THE PROBLEM:
With pictures left out, please repeat word for word the lines from the one containing "Given: Click Ver detalles for delivery info" through the end of the records.

DATA TO PROCESS:
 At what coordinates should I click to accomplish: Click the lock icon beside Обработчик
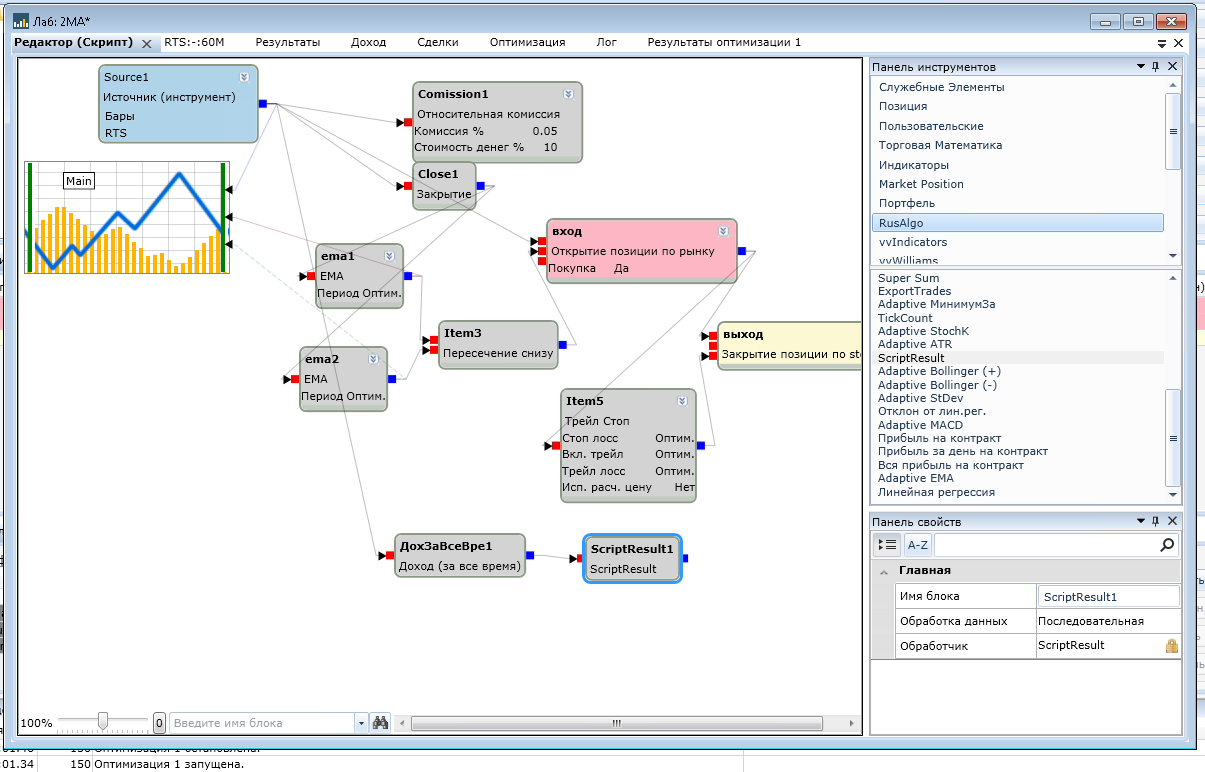1171,646
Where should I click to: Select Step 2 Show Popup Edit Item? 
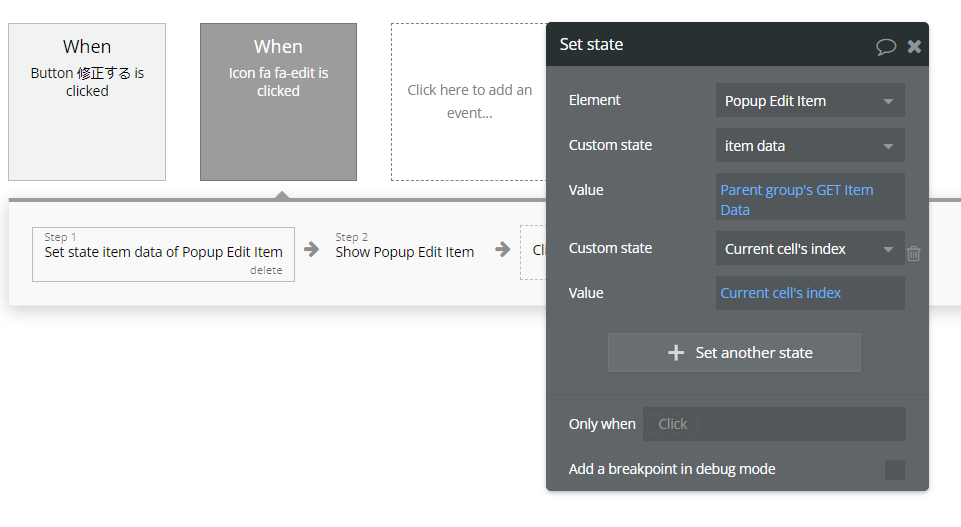[405, 251]
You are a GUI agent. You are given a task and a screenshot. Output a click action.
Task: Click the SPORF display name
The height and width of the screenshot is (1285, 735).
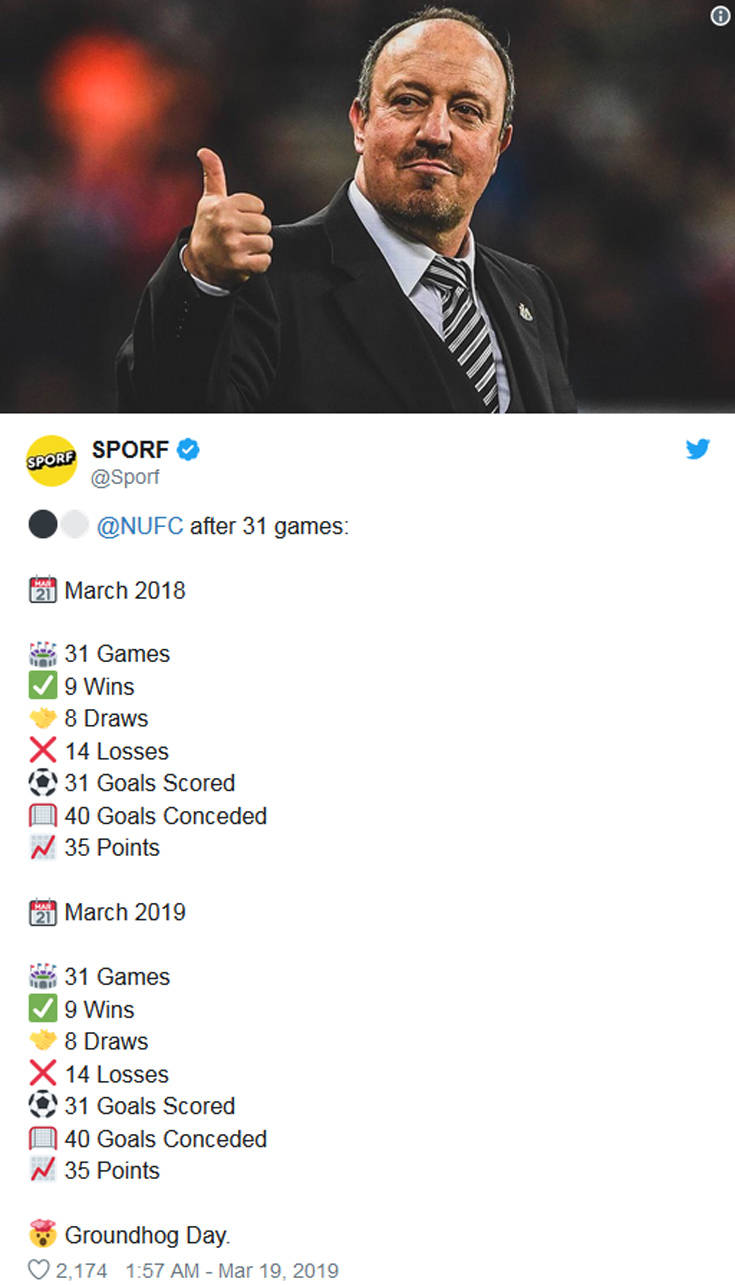pos(130,450)
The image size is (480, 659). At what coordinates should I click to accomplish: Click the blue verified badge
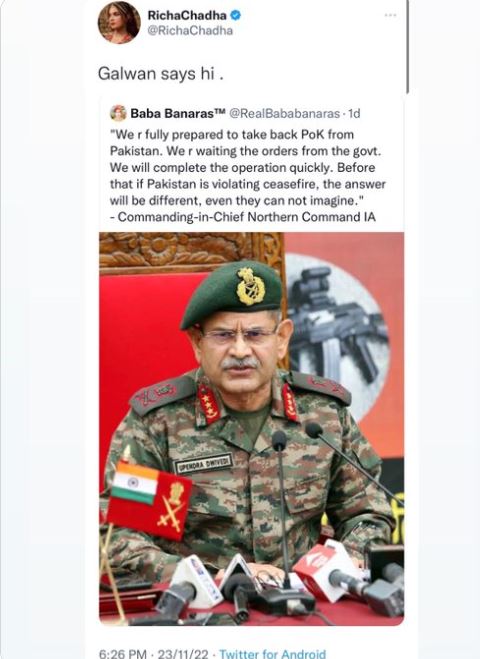pyautogui.click(x=236, y=15)
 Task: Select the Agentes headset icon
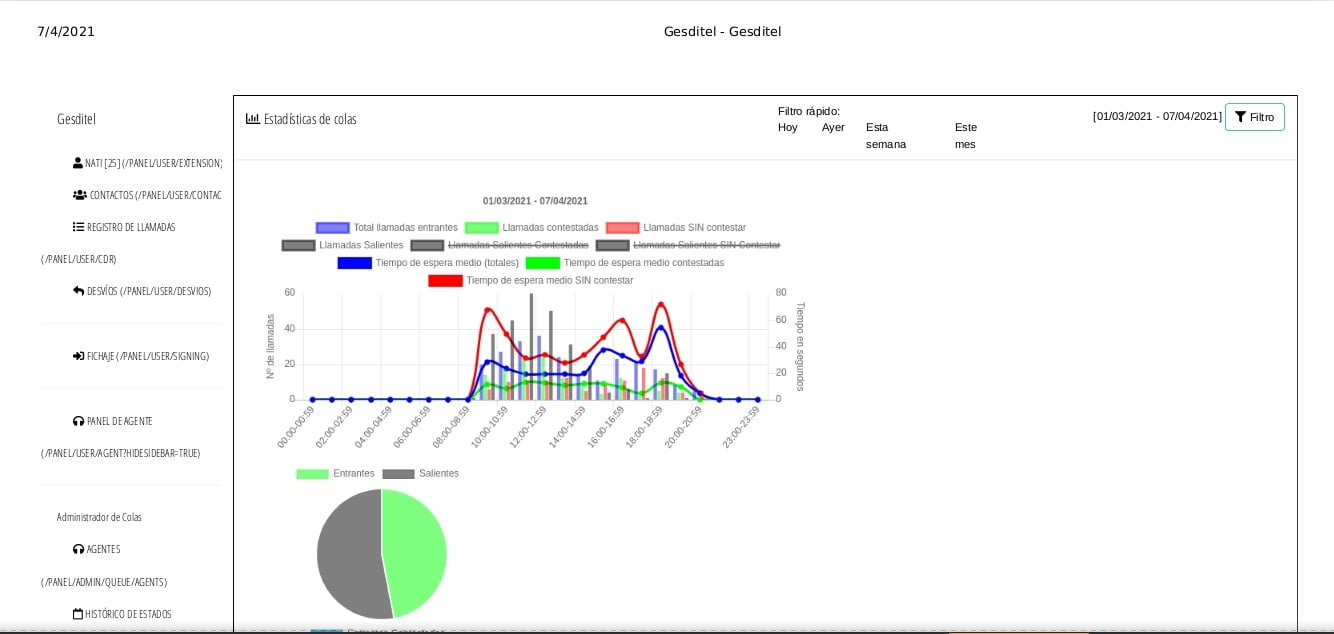78,549
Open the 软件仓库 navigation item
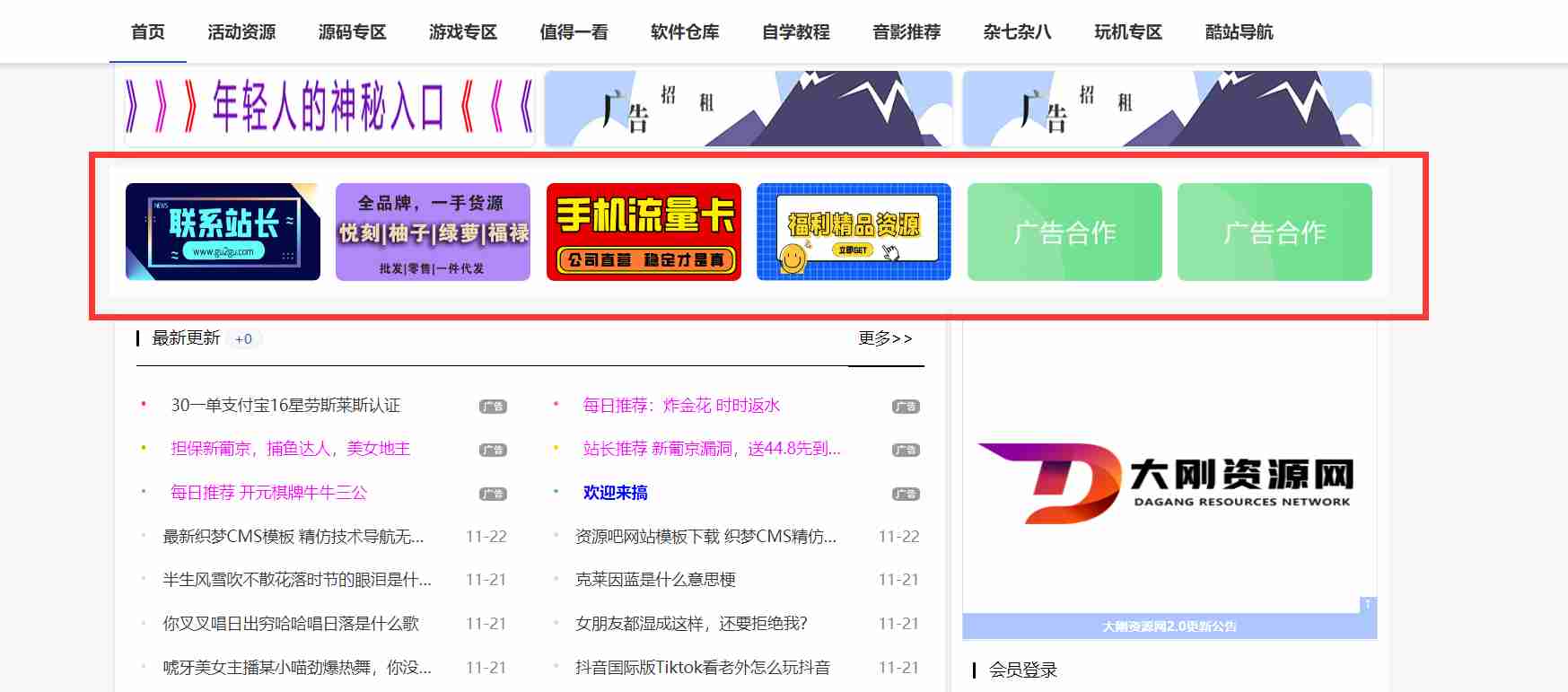Viewport: 1568px width, 692px height. pyautogui.click(x=685, y=32)
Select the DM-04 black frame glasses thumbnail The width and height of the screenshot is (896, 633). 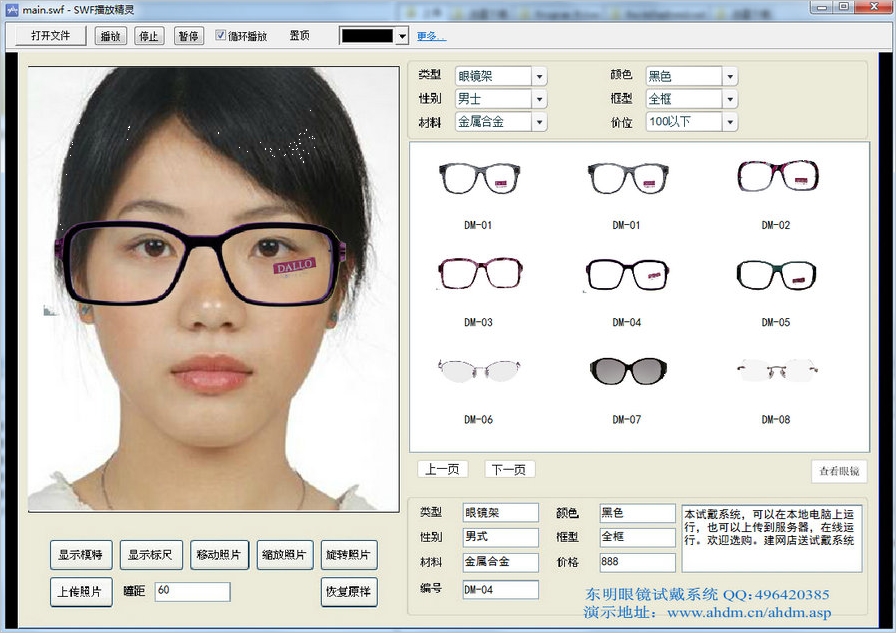[x=626, y=275]
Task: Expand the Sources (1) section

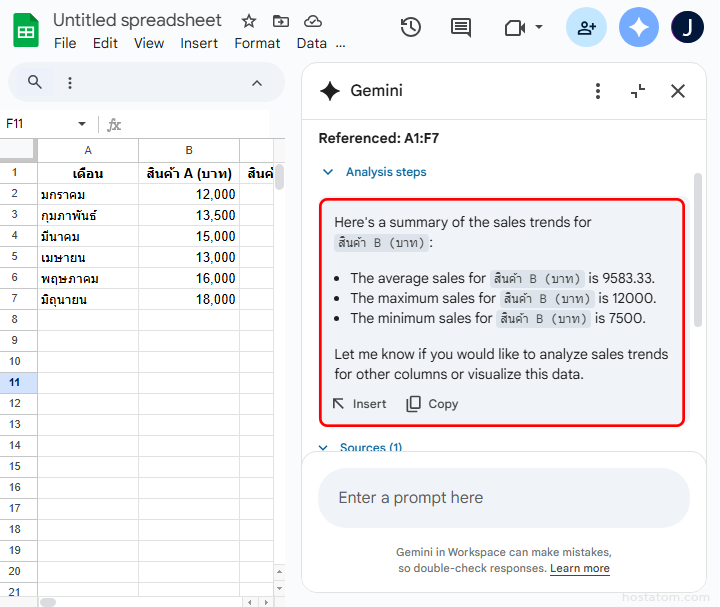Action: 323,448
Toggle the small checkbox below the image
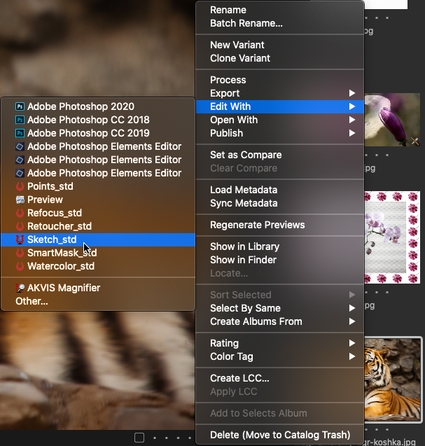Image resolution: width=425 pixels, height=446 pixels. pyautogui.click(x=139, y=437)
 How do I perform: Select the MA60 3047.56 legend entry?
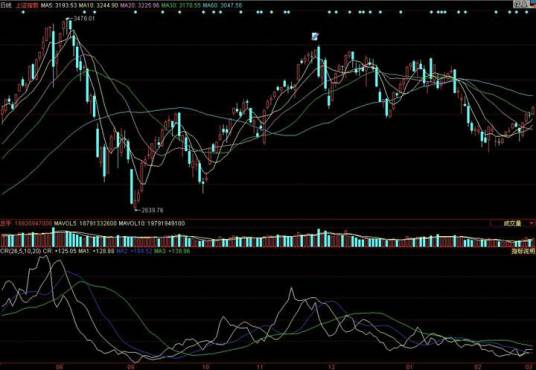[222, 5]
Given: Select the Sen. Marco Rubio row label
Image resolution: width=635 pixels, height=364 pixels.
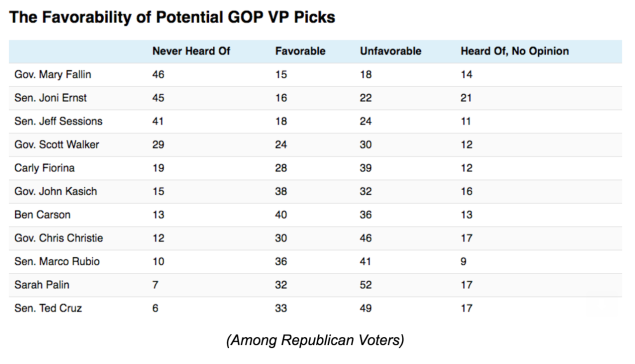Looking at the screenshot, I should 57,262.
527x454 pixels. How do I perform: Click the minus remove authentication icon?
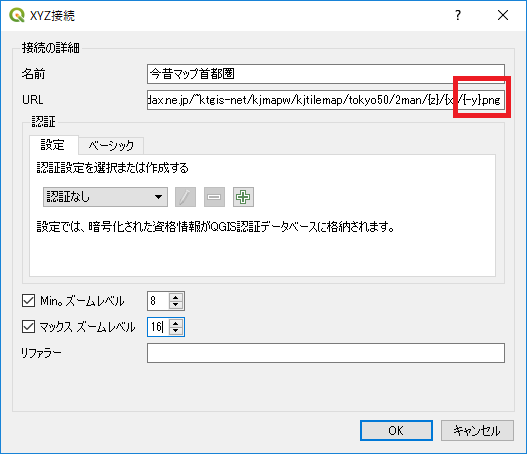click(214, 197)
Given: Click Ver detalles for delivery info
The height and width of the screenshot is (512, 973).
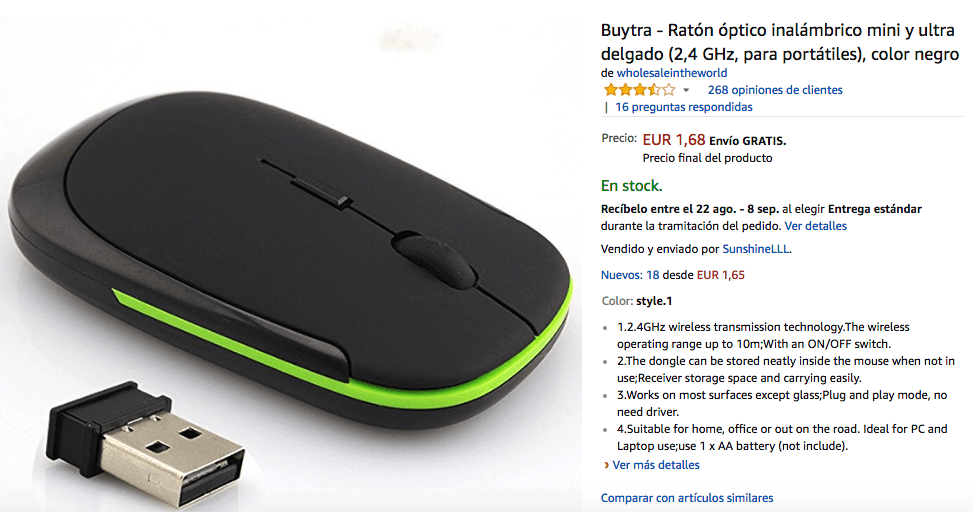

RESPONSE BELOW:
Given: Click Ver detalles for delivery info
The height and width of the screenshot is (512, 973).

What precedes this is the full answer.